Les « faux » ont désormais trouvé leur place au musée pour répondre à des pratiques de plus en plus inclusives (visite pour malvoyants) ou pour développer d’autres accès à l’art, en apprenant à utiliser tous ses sens pour appréhender une œuvre.
OVAOM Sound explorer s’inscrit dans ce développement multisensoriel d’accès à l’art. Il s’agit d’objets que l’on imagine très bien dans les mains des plus petits pour qu’ils traduisent en sons les émotions qu’ils peuvent ressentir devant une œuvre. La Philharmonie de Paris s’est déjà intéressé au projet mais sa place serait toute trouvée au sein du nouveau Studio du Louvre dédié aux enfants, et ce d’autant plus que ces « outils » permettent de travailler la concentration et la relaxation d’enfants à spécificités. Là encore, l’équipe est à l’écoute des musées. Il suffit de les contacter.

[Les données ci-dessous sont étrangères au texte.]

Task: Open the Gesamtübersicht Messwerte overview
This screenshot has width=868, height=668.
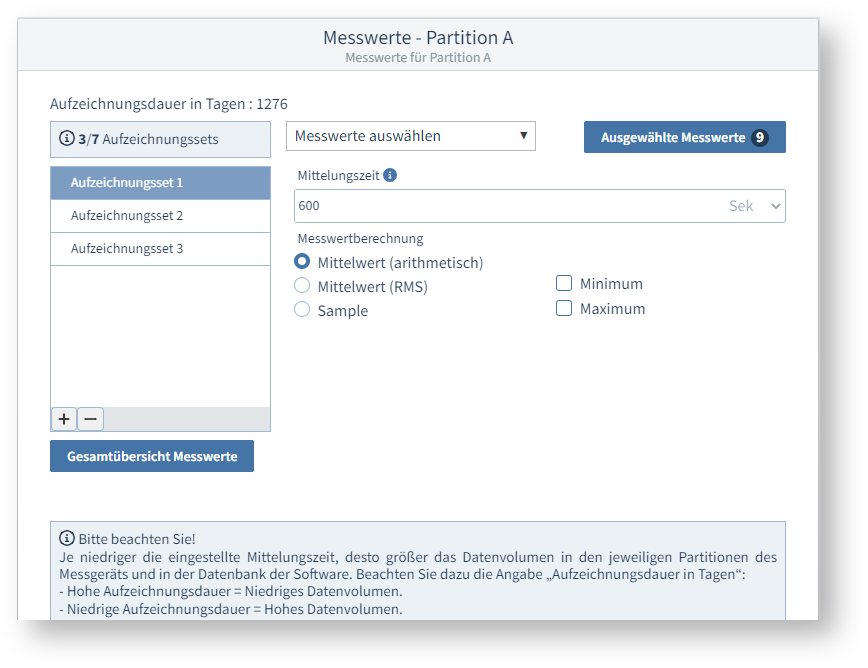Action: 152,456
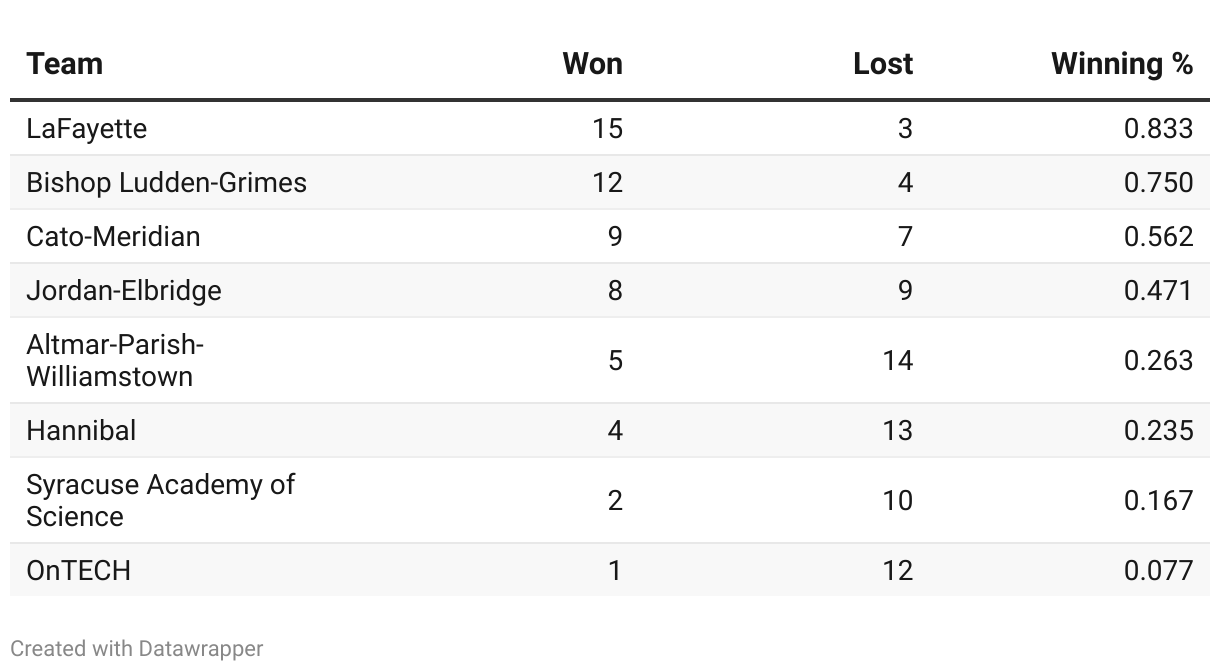Click the Winning % column header

click(1122, 64)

Dans un registre plus léger, la startup Art Design Story propose une solution en réalité augmentée qui permet d’ajouter du contenu à des zones spécifiques d’un tableau. En scannant un visage on peut accéder à des données vidéo, audio, photos, texte sur la personne représentée. La reconnaissance d’images existe déjà largement dans différentes applications de musées, mais dans le cas d’Art Design Story, c’est le découpage en zones qui ouvre une nouvelle perspective de médiation pour des tableaux grand format aux multiples protagonistes tels que « les Noces de Cana » de Véronèse (Louvre). L’avantage de la solution est également de pouvoir rajouter ou changer le contenu à partir d’un back-office très simple d’utilisation et de créer des expositions en réalité augmentée géolocalisées. La solution permet également un traitement VIP d’accès à du contenu spécifique. Dans le cadre d’un musée, j’imagine un principe d’escape-game de tableaux en tableaux dont les niveaux se débloqueraient au fur et à mesure que le joueur répond aux énigmes.
Le domaine de la réalité augmentée était particulièrement mis en avant sur l’ensemble du salon avec une foultitude d’oeuvres visibles dès l’entrée en scannant un QRcode. Le Grand Palais immersif avait également sa place sur le stand de la BNP avec une oeuvre visible au même moment, lors des journées “Palais Augmenté”.
Enfin, un dernier sujet était particulièrement développé cet année comparativement aux autres éditions de Vivatech: l’urgence climatique et la sobriété numérique avec ses implications RSE. Le contenu des conférences ou solutions technologiques proposées étaient en revanche plus difficilement en phase avec le secteur des ICC car centrées sur des problématiques industrielles. Néanmoins, le sujet des bâtiments connectés et monitorés grâce à la 5G couplée à l’IoT (Internet of things) et l’intelligence artificielle, répondait aux nouvelles normes muséales facilitant à la fois la cybersécurité, la gestion des flux de visiteurs ou encore les problématiques de conservation des collections avec la maîtrise de l’hygrométrie et de la lumière qui vont de paire avec des économies d’énergie. La solution d’Enerbrain est à ce titre un exemple intéressant à étudier. De même pour AVOB qui rajoute une optimisation de la gestion des parcs informatiques.
Il ne reste plus qu’à espérer pour VivaTech 2023 que les acteurs des ICC redeviennent des acteurs du numérique à part entière, tout particulièrement avec l’essor du Web3 où la place des créateurs devrait être prépondérante.